▸ **Problem to work on**
Start at the line that contains "Open the wrench tools icon". Repeat it and each line after it, exactly, up to and including the final line of the data.

Start of Given data

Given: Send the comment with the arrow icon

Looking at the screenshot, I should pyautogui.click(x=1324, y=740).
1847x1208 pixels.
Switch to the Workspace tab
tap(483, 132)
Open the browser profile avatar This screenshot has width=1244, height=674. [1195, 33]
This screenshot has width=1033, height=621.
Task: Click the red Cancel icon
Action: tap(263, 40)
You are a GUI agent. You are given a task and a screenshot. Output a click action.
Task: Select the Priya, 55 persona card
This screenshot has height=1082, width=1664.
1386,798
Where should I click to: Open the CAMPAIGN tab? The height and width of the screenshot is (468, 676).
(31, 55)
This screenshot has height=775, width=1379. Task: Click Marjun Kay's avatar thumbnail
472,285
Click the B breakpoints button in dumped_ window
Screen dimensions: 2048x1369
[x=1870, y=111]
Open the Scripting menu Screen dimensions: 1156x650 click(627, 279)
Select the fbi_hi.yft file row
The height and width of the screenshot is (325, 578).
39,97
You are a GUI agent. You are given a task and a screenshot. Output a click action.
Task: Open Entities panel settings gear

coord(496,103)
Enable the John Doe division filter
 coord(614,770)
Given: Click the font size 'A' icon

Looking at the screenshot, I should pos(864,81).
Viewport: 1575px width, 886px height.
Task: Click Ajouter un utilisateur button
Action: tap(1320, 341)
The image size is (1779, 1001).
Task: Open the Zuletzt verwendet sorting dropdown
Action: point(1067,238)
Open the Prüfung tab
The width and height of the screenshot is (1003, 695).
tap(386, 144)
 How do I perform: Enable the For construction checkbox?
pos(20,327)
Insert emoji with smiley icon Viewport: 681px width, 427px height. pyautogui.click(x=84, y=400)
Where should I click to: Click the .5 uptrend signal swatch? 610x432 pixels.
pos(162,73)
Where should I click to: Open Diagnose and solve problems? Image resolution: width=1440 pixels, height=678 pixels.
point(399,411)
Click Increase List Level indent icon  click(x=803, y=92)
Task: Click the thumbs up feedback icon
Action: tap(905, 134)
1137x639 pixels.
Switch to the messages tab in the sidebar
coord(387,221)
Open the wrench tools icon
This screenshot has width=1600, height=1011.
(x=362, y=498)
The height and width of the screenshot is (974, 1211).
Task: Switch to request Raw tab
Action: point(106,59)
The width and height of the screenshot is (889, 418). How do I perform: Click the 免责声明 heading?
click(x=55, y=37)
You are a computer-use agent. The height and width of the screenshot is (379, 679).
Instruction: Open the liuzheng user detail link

End of Given data

▸ **Output of the exercise**
Open the wrench tools icon
This screenshot has width=1600, height=1011.
(x=362, y=498)
The height and width of the screenshot is (974, 1211).
Task: Switch to request Raw tab
Action: point(106,59)
The width and height of the screenshot is (889, 418). How do I perform: Click the 免责声明 heading?
click(x=55, y=37)
You are a computer-use agent. The height and width of the screenshot is (379, 679).
Instruction: Open the liuzheng user detail link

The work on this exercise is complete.